Supplied records start
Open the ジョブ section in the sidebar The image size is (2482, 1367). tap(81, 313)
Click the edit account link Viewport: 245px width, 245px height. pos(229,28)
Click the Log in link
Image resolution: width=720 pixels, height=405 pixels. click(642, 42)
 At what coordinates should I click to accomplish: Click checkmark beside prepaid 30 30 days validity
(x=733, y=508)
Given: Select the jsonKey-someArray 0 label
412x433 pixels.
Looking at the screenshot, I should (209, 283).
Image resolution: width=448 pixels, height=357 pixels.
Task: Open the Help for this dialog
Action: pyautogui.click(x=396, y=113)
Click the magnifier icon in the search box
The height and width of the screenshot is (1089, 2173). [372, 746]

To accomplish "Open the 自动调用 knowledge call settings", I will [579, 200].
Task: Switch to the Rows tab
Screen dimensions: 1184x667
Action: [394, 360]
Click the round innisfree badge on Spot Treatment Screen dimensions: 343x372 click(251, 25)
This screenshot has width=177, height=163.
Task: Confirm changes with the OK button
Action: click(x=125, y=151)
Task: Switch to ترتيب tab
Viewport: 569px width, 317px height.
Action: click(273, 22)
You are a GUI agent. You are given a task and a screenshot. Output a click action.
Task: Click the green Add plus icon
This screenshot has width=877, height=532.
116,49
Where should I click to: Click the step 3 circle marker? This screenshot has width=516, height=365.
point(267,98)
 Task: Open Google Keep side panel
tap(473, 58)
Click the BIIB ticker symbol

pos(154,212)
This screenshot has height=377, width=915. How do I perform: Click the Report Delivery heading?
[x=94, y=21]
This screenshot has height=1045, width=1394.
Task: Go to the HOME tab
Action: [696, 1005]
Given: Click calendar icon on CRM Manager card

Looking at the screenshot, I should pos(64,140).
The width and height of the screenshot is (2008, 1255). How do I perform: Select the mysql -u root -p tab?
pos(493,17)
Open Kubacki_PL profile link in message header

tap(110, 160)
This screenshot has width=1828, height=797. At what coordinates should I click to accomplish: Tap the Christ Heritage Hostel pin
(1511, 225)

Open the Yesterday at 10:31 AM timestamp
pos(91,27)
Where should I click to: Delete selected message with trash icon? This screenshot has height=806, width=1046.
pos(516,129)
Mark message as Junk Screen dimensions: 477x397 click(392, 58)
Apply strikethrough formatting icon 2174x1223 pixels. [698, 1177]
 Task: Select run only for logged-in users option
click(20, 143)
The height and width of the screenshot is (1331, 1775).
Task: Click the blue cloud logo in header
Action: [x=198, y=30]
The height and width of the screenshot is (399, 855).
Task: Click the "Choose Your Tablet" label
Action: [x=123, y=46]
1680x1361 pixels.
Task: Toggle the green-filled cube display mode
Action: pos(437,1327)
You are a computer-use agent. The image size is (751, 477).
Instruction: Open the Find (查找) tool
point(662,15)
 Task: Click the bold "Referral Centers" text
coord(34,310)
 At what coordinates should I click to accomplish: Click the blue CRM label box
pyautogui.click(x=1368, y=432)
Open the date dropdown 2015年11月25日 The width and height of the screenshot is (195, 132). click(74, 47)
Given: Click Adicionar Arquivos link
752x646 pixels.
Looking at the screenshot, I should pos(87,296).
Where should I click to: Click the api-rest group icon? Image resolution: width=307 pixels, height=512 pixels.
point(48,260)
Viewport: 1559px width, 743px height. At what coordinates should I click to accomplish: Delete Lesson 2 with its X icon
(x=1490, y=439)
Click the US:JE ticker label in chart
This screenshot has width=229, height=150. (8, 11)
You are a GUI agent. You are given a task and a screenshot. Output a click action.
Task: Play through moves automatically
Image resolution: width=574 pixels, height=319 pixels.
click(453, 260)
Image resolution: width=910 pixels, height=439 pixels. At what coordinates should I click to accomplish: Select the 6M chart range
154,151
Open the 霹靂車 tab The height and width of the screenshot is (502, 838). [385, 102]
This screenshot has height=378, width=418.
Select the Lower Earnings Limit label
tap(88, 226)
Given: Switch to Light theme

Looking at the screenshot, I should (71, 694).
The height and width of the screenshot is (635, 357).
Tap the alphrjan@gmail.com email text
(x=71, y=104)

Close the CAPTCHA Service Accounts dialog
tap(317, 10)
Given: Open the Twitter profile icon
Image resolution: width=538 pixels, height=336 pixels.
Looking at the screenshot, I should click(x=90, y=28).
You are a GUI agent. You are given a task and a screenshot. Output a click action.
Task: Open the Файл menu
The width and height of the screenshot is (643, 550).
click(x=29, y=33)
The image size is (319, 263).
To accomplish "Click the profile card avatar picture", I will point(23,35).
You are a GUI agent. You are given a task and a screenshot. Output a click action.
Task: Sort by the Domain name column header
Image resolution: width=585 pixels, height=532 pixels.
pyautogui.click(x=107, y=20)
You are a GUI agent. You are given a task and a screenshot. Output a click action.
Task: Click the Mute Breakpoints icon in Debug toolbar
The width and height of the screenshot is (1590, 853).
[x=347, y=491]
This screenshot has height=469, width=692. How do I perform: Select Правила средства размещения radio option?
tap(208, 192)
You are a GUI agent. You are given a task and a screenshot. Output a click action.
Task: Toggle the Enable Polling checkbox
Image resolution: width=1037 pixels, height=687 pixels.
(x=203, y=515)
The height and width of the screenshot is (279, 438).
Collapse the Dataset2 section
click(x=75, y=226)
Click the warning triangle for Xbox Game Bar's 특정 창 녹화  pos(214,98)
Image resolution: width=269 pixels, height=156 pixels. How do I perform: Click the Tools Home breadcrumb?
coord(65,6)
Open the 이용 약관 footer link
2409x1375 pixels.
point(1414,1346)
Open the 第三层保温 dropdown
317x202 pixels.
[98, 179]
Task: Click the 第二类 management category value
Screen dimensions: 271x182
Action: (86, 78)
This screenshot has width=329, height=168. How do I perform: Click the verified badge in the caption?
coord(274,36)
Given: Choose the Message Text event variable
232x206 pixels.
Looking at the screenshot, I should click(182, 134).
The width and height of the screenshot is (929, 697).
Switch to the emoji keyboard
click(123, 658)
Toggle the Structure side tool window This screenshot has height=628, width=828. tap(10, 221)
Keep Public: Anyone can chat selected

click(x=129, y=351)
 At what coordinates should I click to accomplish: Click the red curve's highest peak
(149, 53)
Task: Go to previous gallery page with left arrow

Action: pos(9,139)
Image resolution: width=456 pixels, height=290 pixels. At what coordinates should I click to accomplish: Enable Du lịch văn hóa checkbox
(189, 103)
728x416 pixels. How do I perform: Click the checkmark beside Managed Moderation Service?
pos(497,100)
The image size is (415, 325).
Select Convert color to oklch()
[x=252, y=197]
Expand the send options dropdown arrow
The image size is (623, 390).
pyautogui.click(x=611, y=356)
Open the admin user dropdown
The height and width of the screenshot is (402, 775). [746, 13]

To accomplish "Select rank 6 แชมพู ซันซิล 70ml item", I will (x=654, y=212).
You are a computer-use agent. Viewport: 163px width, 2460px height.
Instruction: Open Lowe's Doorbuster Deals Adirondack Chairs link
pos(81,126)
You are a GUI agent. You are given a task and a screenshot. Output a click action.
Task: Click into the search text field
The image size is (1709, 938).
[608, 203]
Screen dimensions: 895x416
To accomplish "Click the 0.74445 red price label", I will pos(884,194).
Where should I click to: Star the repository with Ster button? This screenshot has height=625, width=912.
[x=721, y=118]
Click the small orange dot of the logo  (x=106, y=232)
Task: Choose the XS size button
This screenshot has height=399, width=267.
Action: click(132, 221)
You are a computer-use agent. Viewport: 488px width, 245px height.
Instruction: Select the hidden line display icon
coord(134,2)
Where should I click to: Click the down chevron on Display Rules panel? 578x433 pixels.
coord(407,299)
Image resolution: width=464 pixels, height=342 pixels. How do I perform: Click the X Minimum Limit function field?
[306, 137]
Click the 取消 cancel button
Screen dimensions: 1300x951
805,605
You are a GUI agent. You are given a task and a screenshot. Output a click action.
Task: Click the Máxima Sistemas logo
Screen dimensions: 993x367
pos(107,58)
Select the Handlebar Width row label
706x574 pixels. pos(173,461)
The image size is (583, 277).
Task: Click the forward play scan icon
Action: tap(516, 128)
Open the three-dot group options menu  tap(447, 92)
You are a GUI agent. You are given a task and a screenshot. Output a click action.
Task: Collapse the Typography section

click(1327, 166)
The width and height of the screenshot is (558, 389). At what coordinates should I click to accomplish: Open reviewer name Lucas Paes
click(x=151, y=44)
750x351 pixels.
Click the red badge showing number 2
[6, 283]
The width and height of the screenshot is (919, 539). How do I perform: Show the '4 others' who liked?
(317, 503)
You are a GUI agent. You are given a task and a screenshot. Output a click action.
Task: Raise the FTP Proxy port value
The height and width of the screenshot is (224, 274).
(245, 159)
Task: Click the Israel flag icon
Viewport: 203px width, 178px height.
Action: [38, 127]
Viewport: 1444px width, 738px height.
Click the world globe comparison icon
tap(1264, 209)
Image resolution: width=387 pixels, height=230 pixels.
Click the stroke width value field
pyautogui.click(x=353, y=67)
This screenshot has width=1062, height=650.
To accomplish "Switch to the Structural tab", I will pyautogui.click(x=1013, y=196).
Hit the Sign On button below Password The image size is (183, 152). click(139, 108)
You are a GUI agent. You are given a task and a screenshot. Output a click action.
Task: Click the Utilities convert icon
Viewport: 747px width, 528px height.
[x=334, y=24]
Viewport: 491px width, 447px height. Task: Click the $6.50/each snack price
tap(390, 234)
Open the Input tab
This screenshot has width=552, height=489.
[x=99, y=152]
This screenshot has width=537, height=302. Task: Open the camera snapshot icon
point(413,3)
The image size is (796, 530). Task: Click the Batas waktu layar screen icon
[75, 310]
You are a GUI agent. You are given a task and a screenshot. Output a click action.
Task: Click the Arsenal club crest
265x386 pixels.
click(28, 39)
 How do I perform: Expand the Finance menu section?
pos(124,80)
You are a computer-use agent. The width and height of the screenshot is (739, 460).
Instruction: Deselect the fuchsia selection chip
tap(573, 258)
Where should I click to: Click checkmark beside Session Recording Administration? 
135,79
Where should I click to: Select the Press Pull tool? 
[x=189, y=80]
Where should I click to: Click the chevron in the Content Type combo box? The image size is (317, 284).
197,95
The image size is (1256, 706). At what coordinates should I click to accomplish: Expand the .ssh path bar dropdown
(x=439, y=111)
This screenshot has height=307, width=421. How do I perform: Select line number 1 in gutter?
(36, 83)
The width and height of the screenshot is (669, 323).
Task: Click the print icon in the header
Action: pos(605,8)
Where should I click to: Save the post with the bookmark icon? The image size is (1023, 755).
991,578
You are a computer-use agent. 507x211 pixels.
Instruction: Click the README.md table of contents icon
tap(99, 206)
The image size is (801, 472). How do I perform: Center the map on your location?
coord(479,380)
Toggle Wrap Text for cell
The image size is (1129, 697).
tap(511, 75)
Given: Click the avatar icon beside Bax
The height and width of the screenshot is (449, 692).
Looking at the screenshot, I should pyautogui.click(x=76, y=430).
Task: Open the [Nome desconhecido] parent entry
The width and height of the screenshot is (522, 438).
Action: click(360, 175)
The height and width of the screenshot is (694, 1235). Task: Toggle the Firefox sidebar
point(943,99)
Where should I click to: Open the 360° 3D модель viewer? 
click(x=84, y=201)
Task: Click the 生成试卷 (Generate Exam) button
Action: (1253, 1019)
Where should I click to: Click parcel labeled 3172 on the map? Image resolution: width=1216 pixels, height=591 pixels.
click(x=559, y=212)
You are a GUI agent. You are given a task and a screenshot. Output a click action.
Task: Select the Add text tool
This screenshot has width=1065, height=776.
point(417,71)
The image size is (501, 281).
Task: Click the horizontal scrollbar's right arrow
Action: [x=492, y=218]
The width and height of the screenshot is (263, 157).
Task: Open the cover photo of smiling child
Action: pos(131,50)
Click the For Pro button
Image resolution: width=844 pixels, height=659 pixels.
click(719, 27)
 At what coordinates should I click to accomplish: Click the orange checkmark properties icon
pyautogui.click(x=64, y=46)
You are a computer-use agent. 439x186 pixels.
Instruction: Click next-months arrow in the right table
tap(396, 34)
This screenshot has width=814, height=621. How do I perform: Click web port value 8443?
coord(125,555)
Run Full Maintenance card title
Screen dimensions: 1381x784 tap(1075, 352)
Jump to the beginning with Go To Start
Supplied records end
### Exercise directions:
Retype the lines in the listing above, starting with the line that contains "Task: Choose the XS size button" and going on through the line that contains "pos(107,58)", and reproduce them without any change.

### Full answer:
Task: Choose the XS size button
This screenshot has height=399, width=267.
Action: click(132, 221)
You are a computer-use agent. Viewport: 488px width, 245px height.
Instruction: Select the hidden line display icon
coord(134,2)
Where should I click to: Click the down chevron on Display Rules panel? 578x433 pixels.
coord(407,299)
Image resolution: width=464 pixels, height=342 pixels. How do I perform: Click the X Minimum Limit function field?
[306, 137]
Click the 取消 cancel button
Screen dimensions: 1300x951
805,605
You are a GUI agent. You are given a task and a screenshot. Output a click action.
Task: Click the Máxima Sistemas logo
Screen dimensions: 993x367
pos(107,58)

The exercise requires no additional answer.